Il Codacons: il patentino per cani? Una bufala colossale

MILANO
Il “patentino” per i proprietari di cani, presentato oggi a Roma dal sottosegretario alla Salute, Francesca Martini, è secondo il Codacons «una bufala colossale». A differenza da quanto chiesto dall’associazione consumatori, infatti, «il patentino sarà obbligatorio solo ex post, ossia dopo che il cane avrà già dimostrato al veterinario di essere aggressivo e pericoloso». Cioè «dopo che avrà morsicato e ridotto in fin di vita qualcuno», riflette il Codacons in una nota.

«L’ordinanza della Martini, infatti – continua – all’art. 3 comma 2 stabilisce che i servizi veterinari decideranno le misure di prevenzione e la necessità di un intervento terapeutico comportamentale ’nel caso di rilevazione di rischio potenziale elevato, in base alla gravità delle eventuali lesioni provocate a persone, animali o cosè, ossia solo dopo che le aggressioni si sono verificate. Anzi, non basterà essere morsicati, ma occorrerà che le lesioni provocate dal cane siano gravi. Anche per questo il Codacons ha deciso di fare causa al ministero della Salute», ricorda l’associazione che aveva annunciato l’iniziativa nei giorni scorsi. «Il presupposto della causa è che il ministero, ed in particolare il sottosegretario Martini, è responsabile di aver cancellato con una ordinanza la lista delle 17 razze ritenute potenzialmente più pericolose, tra le quali appunto il pitbull, eliminando così tutti i rimedi che finora aveva concretamente ridotto le aggressioni», osserva.

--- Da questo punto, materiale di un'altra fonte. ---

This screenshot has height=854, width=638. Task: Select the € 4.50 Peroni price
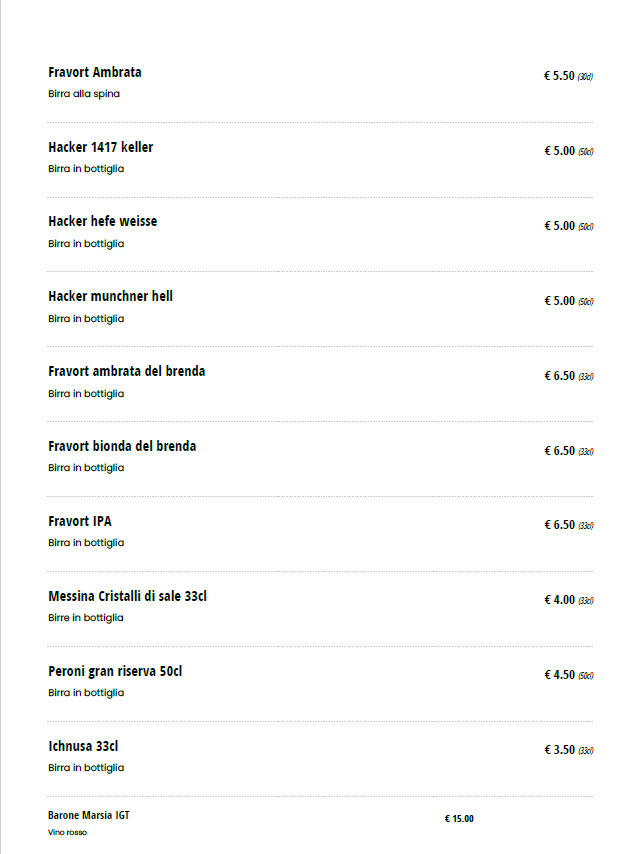[559, 675]
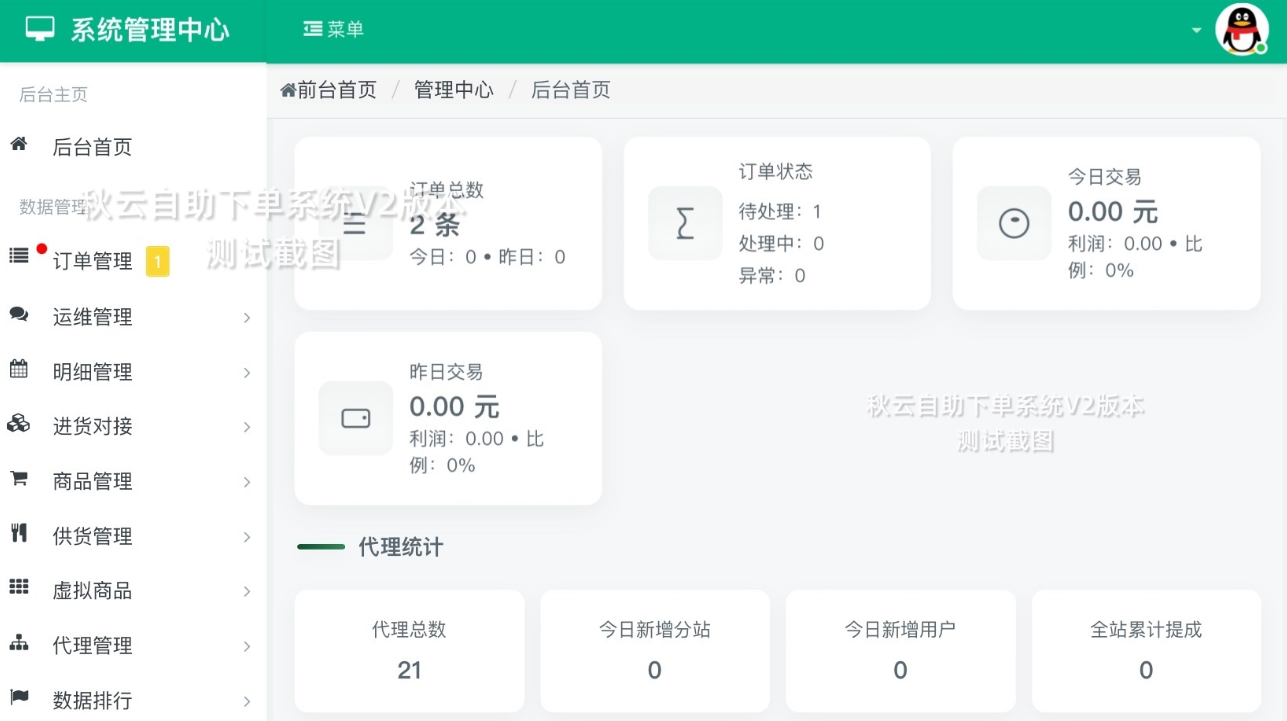Click the QQ penguin avatar
This screenshot has height=721, width=1287.
tap(1240, 29)
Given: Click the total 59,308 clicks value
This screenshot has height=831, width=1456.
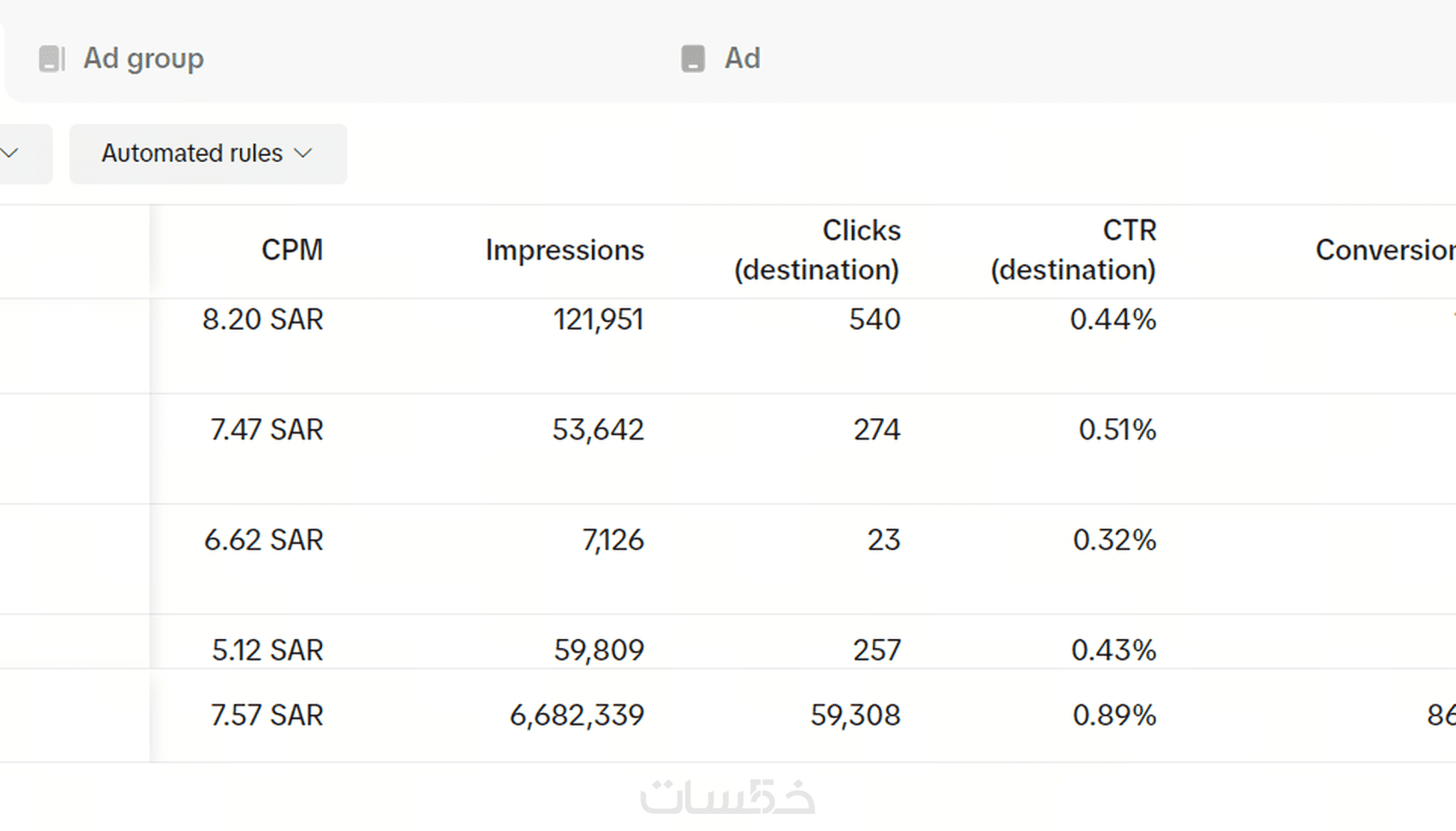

«Non è possibile avere regole identiche per i cocker e i pitbull – sostiene l’associazione – visto che questi ultimi hanno una presa incredibilmente più salda rispetto a tutte le altre razze e sono così potenti e massicci da essere più impegnativi di tutti gli altri. Così impegnativi che il Codacons chiede di vietarne la libera vendita», ripete. «Sono cani potenzialmente troppo pericolosi per poter essere venduti a chiunque ne faccia richiesta, come se si trattasse di un cocker. Il Codacons chiede dunque l’obbligo del patentino per chi ha già questi cani e chiede che per il futuro non siano più allevati e venduti liberamente», dichiara il presidente dell’associazione, l’avvocato Marco Maria Donzelli.